Challenges:
1) According to the report on the Munich Security Conference Core Group Meeting, on what date did the meeting in Tehran take place?
2) Reproduce everything from "Iran, Zarif said, would" down to "sanctions were lifted." in the meeting report, swapping "neighborhood" for "vicinity".

Text section:

(begin)

"Start the Political Process in Syria Now" [updated]
A group of senior leaders, including the Foreign Ministers of Iran and Germany, came together at the Munich Security Conference Core Group Meeting in Tehran on October 17, 2015, to debate potential avenues to end the war in Syria and the state of implementation of the Vienna Agreement (JCPOA) on Iran's nuclear program as well as other key issues.
"Can Iran play a constructive role in Syria? Iran has to play a constructive role. Without Iran playing a constructive role, there will be no political solution," German Foreign Minister Frank-Walter Steinmeier argued in the Core Group Meeting's public session. "We have to start the political process in Syria now," he emphasized, "even though we are not able to show the full picture."
His Iranian colleague Mohammad Javad Zarif stressed that preconditions for a political process in Syria were wrong: "We are talking of a political solution but some set preconditions that have only prolonged the war. […] Insisting on preconditions must stop."
With respect to Syria's future, Zarif argued that "Syria will need democracy, respect for minority rights, rule of law." Asked about Assad's future, he stated: "We need to focus on institutions, procedures, and guarantees. And let the people of Syria focus on individuals."
Regarding the Vienna nuclear agreement (JCPOA), Steinmeier said: "Our deal is designed to work even in the absence of trust. […] This is no small achievement." He also stressed that Germany considered "the agreement an opening for further diplomatic endeavors." But using the momentum of Vienna in that respect "will be anything but easy. I have no illusions." It was up to Iran, Steinmeier argued, to prove those wrong who believe Iran won't help solve the regional crises.
Iran, Zarif said, would participate "actively in any political solution – in Syria, in Yemen, and elsewhere in the region. […] You cannot live in an insecure neighborhood and remain secure yourself." Other Iranian participants, pointing to the comparatively small Iranian military budget, argued that Iran could hardly be a threat to the region after sanctions were lifted.
Steinmeier appealed to all important regional actors: "Each actor in this region has a responsibility that goes beyond national interests and that nobody from the outside can fill in for" (follow this link to read his entire speech).

(end)

Records provided:
(begin)

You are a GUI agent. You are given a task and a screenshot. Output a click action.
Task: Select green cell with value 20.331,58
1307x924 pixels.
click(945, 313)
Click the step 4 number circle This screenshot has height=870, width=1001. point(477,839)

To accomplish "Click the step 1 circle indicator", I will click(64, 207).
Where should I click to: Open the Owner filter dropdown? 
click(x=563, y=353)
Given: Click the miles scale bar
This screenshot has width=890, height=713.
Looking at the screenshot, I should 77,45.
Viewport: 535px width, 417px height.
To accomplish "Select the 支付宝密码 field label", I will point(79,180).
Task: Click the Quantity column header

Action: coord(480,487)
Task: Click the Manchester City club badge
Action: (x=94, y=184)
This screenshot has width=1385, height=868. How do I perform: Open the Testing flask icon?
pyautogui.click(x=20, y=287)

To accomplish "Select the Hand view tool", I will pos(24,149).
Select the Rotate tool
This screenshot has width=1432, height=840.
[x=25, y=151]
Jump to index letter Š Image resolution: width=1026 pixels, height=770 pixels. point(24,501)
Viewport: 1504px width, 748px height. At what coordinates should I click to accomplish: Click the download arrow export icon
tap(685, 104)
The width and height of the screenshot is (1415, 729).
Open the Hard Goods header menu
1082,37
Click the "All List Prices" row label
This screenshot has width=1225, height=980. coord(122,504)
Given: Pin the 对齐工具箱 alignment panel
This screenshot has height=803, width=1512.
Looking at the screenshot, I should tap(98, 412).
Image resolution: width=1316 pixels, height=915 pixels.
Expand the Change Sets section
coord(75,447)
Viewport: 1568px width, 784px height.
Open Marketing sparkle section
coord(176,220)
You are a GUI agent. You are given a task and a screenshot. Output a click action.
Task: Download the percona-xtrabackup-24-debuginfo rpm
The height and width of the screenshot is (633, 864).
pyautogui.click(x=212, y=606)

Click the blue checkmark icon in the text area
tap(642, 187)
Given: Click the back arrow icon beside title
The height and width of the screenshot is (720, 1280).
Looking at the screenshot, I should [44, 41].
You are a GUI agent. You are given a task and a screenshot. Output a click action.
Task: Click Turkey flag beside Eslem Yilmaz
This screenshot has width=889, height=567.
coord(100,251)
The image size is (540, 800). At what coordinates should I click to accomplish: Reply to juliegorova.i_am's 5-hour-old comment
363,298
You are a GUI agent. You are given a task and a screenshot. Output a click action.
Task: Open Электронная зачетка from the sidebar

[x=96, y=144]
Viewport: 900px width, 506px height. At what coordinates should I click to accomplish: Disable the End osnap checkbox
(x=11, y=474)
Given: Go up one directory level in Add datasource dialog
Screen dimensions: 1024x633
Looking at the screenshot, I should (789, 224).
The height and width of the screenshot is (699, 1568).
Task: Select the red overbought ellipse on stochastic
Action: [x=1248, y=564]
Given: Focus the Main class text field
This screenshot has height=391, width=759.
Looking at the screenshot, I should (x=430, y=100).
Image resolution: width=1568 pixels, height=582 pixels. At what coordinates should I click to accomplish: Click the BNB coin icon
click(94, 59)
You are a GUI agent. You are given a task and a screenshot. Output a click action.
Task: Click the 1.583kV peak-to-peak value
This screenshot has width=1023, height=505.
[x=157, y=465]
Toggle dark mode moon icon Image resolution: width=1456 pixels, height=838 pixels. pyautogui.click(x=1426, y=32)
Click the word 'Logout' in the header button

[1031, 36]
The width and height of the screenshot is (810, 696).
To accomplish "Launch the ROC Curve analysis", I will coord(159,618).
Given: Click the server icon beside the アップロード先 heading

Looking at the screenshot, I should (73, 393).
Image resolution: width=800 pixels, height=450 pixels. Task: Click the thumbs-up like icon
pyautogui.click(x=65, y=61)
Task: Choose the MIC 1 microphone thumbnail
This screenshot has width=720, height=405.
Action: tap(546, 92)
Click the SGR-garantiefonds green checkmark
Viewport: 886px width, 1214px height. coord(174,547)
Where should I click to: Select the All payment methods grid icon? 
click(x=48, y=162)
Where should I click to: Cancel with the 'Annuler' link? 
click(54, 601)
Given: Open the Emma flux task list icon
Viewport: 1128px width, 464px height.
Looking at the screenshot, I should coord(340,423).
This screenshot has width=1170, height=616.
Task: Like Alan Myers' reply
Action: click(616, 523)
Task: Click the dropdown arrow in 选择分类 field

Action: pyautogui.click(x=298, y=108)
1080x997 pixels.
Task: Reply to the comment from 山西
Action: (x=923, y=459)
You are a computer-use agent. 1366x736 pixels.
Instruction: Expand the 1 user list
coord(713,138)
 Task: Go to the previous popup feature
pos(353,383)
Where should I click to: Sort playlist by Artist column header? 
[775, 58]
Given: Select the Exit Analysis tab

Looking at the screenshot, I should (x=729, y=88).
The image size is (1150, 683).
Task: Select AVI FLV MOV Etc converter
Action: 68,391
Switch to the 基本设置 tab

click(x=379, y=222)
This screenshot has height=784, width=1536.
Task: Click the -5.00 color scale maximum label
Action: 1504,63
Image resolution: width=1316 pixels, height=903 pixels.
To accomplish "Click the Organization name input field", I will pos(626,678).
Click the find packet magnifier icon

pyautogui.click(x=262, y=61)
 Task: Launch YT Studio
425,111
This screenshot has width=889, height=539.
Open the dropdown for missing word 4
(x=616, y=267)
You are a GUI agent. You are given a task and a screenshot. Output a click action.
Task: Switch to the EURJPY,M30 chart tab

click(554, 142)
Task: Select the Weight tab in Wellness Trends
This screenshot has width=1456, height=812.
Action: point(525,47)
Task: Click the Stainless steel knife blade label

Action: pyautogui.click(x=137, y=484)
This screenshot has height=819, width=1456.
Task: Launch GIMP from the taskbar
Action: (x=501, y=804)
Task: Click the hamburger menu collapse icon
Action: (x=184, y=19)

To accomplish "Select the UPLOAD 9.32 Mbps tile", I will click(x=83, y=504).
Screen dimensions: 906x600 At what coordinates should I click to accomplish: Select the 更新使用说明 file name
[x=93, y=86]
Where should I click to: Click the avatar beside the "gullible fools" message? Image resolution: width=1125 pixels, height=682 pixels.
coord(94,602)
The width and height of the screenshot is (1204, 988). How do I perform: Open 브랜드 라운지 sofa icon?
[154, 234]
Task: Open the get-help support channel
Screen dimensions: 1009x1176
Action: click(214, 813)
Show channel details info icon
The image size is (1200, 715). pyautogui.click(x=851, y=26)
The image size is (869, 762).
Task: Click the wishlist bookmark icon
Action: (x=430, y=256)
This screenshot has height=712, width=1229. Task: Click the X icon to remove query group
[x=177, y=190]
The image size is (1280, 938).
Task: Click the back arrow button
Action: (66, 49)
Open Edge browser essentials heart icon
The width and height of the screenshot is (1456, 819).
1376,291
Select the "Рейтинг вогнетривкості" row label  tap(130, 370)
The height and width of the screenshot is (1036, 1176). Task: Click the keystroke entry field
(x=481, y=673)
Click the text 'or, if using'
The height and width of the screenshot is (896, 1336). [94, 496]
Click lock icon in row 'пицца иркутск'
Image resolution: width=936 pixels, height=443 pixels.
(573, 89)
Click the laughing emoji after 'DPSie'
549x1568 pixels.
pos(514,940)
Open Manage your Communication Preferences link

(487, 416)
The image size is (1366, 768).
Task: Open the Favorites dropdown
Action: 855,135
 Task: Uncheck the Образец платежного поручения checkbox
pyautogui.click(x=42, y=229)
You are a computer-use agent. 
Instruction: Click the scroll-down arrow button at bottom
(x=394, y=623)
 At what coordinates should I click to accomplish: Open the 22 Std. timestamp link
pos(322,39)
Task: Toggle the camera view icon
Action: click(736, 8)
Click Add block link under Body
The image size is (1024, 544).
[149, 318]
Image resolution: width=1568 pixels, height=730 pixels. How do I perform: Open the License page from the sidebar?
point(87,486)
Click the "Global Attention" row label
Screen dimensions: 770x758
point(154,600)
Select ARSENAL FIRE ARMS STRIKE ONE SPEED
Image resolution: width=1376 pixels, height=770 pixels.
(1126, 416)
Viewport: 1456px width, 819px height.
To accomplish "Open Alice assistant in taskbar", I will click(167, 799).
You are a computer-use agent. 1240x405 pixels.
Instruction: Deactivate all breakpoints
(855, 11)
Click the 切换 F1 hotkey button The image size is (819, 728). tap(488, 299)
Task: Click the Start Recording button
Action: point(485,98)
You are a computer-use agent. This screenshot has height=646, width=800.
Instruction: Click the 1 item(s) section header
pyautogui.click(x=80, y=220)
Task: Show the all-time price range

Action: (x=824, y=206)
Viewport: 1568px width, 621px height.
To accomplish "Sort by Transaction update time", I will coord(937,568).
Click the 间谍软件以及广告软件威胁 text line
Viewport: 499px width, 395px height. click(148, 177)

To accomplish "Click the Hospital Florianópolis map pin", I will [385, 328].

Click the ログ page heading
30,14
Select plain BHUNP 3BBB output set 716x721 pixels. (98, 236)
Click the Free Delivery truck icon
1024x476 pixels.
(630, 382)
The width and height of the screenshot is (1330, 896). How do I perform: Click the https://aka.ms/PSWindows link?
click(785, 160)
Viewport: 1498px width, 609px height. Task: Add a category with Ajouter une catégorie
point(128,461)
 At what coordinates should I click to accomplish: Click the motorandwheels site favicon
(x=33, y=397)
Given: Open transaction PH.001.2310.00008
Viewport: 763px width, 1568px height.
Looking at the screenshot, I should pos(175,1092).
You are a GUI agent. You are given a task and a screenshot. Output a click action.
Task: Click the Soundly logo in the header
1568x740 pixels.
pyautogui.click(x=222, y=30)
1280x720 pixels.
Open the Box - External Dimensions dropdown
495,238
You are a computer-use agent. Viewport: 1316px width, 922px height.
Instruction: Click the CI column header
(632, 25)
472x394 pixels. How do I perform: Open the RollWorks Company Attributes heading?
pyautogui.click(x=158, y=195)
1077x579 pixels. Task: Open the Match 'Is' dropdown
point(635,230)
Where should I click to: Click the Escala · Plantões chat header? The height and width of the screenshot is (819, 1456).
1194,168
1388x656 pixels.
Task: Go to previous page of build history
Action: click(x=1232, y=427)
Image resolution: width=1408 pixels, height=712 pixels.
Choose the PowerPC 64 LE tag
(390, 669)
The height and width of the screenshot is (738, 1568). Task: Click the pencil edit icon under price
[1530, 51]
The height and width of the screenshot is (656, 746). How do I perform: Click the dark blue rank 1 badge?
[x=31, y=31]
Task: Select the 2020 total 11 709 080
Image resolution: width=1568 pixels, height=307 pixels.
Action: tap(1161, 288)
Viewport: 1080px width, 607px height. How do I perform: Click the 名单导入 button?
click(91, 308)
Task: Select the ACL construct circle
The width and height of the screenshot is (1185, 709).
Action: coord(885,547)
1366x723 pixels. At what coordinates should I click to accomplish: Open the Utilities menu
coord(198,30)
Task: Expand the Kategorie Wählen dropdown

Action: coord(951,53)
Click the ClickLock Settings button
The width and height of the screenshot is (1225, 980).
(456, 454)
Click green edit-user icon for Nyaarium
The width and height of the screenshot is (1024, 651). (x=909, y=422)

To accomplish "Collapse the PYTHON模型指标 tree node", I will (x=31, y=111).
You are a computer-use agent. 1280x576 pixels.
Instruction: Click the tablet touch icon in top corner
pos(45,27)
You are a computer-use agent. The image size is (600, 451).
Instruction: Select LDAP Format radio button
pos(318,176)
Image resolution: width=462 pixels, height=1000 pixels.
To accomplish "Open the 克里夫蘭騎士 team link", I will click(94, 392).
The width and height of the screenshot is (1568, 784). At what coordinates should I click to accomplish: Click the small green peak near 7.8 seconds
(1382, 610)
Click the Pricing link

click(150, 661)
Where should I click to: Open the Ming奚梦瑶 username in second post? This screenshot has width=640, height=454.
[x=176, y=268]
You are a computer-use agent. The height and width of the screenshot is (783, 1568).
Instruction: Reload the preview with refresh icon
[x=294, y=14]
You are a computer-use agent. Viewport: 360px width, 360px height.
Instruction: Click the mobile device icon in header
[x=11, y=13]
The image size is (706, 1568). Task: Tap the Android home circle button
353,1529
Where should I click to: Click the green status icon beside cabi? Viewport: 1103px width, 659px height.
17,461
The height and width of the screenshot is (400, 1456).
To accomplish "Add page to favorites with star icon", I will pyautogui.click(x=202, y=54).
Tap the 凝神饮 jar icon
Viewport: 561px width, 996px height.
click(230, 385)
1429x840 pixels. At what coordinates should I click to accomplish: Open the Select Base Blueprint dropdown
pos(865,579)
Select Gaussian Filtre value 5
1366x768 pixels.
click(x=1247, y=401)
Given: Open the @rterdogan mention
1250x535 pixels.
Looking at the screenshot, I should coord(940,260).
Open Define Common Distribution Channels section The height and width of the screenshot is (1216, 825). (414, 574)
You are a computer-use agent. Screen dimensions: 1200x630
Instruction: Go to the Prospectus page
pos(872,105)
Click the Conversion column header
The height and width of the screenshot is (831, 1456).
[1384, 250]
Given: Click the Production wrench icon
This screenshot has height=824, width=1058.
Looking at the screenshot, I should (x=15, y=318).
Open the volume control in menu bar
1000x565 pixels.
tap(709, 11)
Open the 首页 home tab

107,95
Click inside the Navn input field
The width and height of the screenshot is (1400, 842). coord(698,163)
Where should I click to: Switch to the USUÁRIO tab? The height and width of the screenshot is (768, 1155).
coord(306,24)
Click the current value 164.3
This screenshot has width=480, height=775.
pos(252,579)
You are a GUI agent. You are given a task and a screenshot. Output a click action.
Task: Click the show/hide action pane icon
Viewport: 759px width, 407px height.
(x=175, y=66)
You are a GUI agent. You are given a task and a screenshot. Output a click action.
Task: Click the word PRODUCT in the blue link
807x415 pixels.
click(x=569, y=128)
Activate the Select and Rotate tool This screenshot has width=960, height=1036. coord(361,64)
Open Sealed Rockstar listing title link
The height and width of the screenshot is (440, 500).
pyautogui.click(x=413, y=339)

(end)

Results for each task:
1) October 17, 2015

2)
Iran, Zarif said, would participate "actively in any political solution – in Syria, in Yemen, and elsewhere in the region. […] You cannot live in an insecure vicinity and remain secure yourself." Other Iranian participants, pointing to the comparatively small Iranian military budget, argued that Iran could hardly be a threat to the region after sanctions were lifted.